Schon zu Beginn der Sitzung, noch bevor überhaupt offene Fragen debattiert werden konnten, haben Oppositionsvertreter erklärt, dass sie nicht bereit wären, den Abgeordneten Nolte zu diesem Sachverhalt auf der Sitzung anzuhören. An Zusatzdokumenten lag in Form einer Tischvorlage lediglich eine anwaltliche Stellungnahme zu aktuellen presserechtlichen Auseinandersetzungen vor. Selbst nach einer einstündigen Sitzungsunterbrechung, die zum Studium der Dokumente genutzt werden konnte, verweigerten die Präsidiumsmitglieder von CDU, FDP und Bündnis90/Grüne, mit Ausnahme des Vizepräsidenten Lehmann-Brauns (CDU), dem Abgeordneten das Recht auf Anhörung zu den Vorwürfen.

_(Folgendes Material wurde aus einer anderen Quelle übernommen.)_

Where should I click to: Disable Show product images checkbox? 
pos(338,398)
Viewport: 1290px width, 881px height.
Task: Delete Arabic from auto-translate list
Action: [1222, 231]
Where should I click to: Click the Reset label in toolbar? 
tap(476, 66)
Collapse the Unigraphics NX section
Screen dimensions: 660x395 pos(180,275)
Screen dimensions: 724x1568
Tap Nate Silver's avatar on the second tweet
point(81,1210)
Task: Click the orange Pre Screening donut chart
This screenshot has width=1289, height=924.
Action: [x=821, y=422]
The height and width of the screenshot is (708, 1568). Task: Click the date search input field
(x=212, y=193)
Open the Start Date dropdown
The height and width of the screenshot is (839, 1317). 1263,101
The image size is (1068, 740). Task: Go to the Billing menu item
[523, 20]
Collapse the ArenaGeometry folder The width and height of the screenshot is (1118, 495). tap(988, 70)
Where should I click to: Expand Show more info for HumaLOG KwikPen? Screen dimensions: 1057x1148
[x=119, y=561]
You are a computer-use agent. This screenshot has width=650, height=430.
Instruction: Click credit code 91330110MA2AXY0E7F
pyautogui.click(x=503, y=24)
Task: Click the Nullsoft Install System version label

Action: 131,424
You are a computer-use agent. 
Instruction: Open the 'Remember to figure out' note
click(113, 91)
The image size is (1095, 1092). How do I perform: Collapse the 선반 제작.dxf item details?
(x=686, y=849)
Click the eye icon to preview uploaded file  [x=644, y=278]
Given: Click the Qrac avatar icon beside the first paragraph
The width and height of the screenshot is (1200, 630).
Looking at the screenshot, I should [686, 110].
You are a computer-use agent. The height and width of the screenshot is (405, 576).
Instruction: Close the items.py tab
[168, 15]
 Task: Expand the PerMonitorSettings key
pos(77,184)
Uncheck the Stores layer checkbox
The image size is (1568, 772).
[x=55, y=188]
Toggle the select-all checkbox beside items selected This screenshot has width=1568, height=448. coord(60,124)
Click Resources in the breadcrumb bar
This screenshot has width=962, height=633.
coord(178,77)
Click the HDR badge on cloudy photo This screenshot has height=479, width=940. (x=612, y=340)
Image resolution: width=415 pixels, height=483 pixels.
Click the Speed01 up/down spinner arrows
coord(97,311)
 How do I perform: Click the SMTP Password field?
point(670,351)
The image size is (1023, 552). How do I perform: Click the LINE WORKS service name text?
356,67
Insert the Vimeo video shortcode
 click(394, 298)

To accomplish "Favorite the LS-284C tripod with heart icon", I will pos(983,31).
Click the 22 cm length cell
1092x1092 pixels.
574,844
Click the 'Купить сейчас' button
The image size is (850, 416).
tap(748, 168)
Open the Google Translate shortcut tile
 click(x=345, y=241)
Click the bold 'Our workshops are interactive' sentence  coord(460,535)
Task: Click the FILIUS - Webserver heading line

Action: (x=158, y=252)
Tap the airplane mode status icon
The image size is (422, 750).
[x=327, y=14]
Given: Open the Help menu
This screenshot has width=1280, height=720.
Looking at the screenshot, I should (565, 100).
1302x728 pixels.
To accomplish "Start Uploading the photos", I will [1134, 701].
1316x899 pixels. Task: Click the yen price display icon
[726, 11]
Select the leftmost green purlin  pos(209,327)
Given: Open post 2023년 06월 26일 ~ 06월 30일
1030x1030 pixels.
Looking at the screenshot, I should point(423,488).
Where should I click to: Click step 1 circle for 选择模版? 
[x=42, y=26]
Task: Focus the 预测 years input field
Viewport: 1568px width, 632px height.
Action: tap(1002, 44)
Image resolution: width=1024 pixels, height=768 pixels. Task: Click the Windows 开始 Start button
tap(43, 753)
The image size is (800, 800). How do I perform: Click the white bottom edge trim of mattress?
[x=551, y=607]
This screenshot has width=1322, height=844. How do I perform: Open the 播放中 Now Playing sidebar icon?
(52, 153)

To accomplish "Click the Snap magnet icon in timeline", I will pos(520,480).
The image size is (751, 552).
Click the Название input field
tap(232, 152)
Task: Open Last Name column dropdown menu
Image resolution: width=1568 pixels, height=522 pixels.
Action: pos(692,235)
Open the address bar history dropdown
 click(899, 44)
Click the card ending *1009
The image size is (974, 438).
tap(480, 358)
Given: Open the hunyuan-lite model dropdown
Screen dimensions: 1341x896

Der in einer gemeinsamen Erklärung dieser drei Fraktionen erhobene Vorwurf einer Verletzung der Rechte der Opposition ist absurd. Es ist das ureigenste Recht eines jeden Abgeordneten, zu den gegen ihn erhobenen Vorwürfen angehört zu werden. Nach dem Landesabgeordnetengesetz hat das Präsidium die Pflicht, solche Vorwürfe aufzuklären »und das betroffene Mitglied des Abgeordnetenhauses anzuhören«. Ob sich der Abgeordnete dabei einen Rechtsbeistand sucht, ist allein seine eigene Entscheidung.

Sich dieser Aufgabe als Mitglied des Präsidiums zu entziehen, offenbart ein merkwürdiges Aufklärungsverständnis und ist zudem in hohem Maße unkollegial gegen über einem Kollegen unseres Hauses – unabhängig von der Fraktionszugehörigkeit. Es gab für alle die Möglichkeit, nach einer längeren Debatte im Präsidium sich daraus ergebende Fragen unmittelbar an den Abgeordneten Nolte zu stellen. Diese Verantwortung haben wir mit Ausnahme der Opposition verantwortungsvoll genutzt.

Wer Vorgänge beurteilen will, muss zunächst zuhören wollen, was die jeweiligen Betroffenen dazu zu sagen haben. Mit verantwortungsbewusstem Handeln und kollegialem Umgang hat das Verhalten der Opposition nach unserer Auffassung nichts zu tun.